One year ago today, Nottingham was covered in snow and Market Square was full of protestors angry at the forthcoming cuts. Since then the snow has been replaced with a more permanent visitor in the Occupy movement and the cuts have left deep scars. There is also another Occupy movement at the moment, one far more ambitious. It’s organised by Goldman Sachs and involves taking over whole countries. These are truly, worrying times. With this in mind, LeftLion is happy to give a voice to anyone who feels they are able to make a difference or at the very least, make us smile. So we welcome Samuel Rogers to these pages to tell us a little about his Happiness Manifesto. (Literature Editor)  

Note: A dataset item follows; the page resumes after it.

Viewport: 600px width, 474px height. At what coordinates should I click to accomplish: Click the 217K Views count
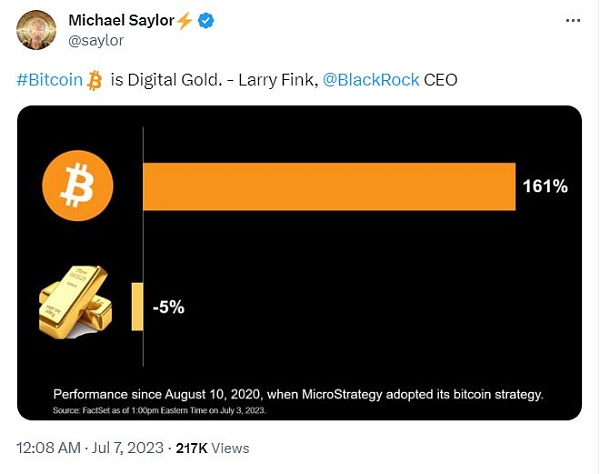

‘The only way to deal with an unfree world is to become so absolutely free that your very existence is an act of rebellion’- Albert Camus

This, in the modern world, seems truer and truer each day. We have seemingly hit a point now where people feel so ostracised from the political process that they are beginning to question whether we live in a democracy, whether democracy is even a good thing, if so what would it even look like and further to this they are asking the question as to whether it is money and the very capitalist system that by its very nature, necessarily prevents us from achieving this. What is unique about this period in history is that for the first time people are starting to truly question systems themselves as opposed to looking for answers from within them. What’s more is that in reaction to realising that perhaps their liberty is not being defended, or their voices represented, they are taking to the streets to speak out and be heard.

As someone who has spent the last two years writing about the pursuit of happiness outside of institutions and deriving happiness in your expressive representation of yourself, your freedom and your will to advocate a more liberated world and future for all; I have been overjoyed to see brave individuals from all sorts of different backgrounds coming together to peacefully pose these crucial questions about where our society is headed.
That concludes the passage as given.